> [EXERCISE TASKS]
1. Answer these questions from the section on the data lake relationship graph. Mark each answer with its letter.
(a) Besides datasets, what related entities does the GOODS catalog represent relationships with?
(b) What example of an edge in a knowledge graph is given?
(c) How are the relationships between datasets inferred?
2. Summarize the section on the data lake relationship graph in two sentences.
3. Pick up the section on the data lake relationship graph after its last sentence and keep writing it.
-------- TEXT EXTRACT --------
3 The Data Lake Relationship Graph

We view the GOODS catalog not only as a collection of metadata describing the datasets in the Google’s data lake but also as a representation of relationships among datasets and other related entities (teams, projects, code, and so on).

This approach is inspired by the concept of knowledge graphs [3], which are used by modern enterprises to describe entities in the real world and to allow users to search with complex queries. Nodes in such a knowledge graph represent entities in the world (e.g., Tom Hanks, “Forrest Gump”) and edges link these entities to each other (e.g., Tom Hanks played a role in “Forrest Gump”). This graph enables an extensible and flexible representation and supports queries such as “female actors who played lead roles in comedies,” which require traversing diverse relationships. We can view the structure of a data lake in a similar way, in particular as we link it to other components on enterprise infrastructure. First, we can have relationships between datasets (e.g., dataset A is a new version of dataset B). Second, we can link datasets to other entities, such as jobs that generate the datasets, projects and users that own the datasets and these jobs, or source code that defines these jobs. As we list the relationships that we identified between datasets in a data lake, it is important to note that we infer all these relationships automatically, in a post-hoc fashion, relying on a variety of information that we can gather inside the enterprise.
-------- SOURCE DATA --------
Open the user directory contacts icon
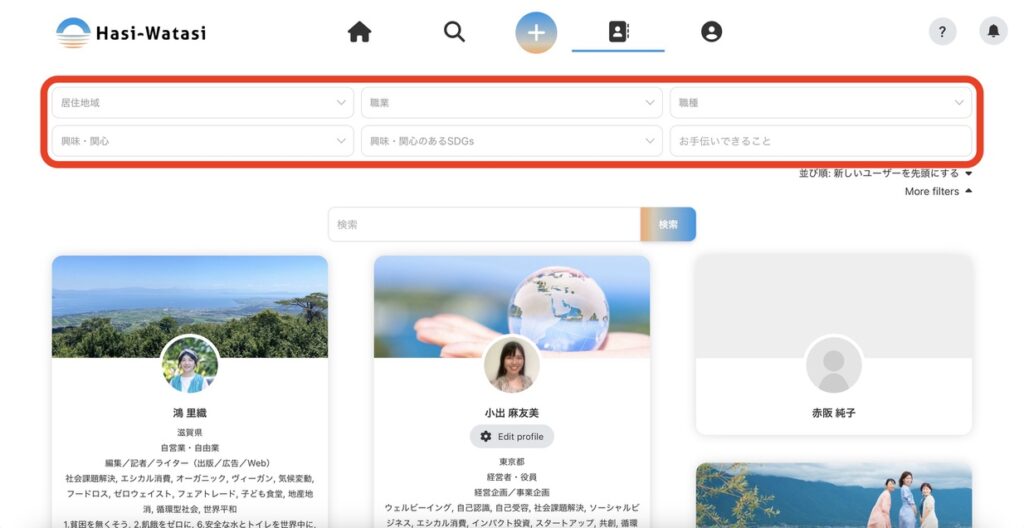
--------
> [RESPONSES TO THE EXERCISE]
1.
(a) Teams, projects, code, and so on.
(b) Tom Hanks played a role in "Forrest Gump."
(c) Automatically and after the fact, using a variety of information gathered inside the enterprise.

2. The GOODS catalog is treated both as metadata about the datasets in Google's data lake and as a graph of relationships among those datasets and related entities such as teams, projects, and code, an idea inspired by knowledge graphs. Datasets can be linked to each other and to entities like the jobs that generate them, their owners, and source code, with all these relationships inferred automatically after the fact from information gathered inside the enterprise.

3.
The following is a list of relationships among datasets that we identify as important and that we infer as we collect the metadata in the GOODS catalog.

Dataset containment: Some datasets may contain other datasets. For instance, bigtable column families[4] are first-class entriies in the GOODS catalog, and so are the bigtables themselves. We link the latter to the entries for the column families that they contain. This containment information is usually part of the metadata that we can extract directly from specific storage systems.

Provenance: Datasets are produced and consumed by code. This code may include analysis tools such as dashboarding solutions or SQL-query engines, serving infrastructures that provide access to datasets through APIs, or ETL pipelines that encode dataset transformations. For each dataset, we maintain the provenance of how the dataset is produced, how it is consumed, what datasets this dataset depends on, and what other datasets depend on this dataset. We identify and populate the provenance metadata through an analysis of production logs, which provide information on which jobs read and write each dataset. We then create a transitive closure of this graph connecting datasets and jobs, in order to determine how the datasets themselves are linked to one another. However, the number of data-access events in the logs can be extremely high and so can be the size of the transitive closure. Therefore, we trade off the completeness of the provenance associations for efficiency by processing only a sample of data-access events from the logs and also by materializing only the downstream and upstream relations within a few hops as opposed to computing the true transitive closure.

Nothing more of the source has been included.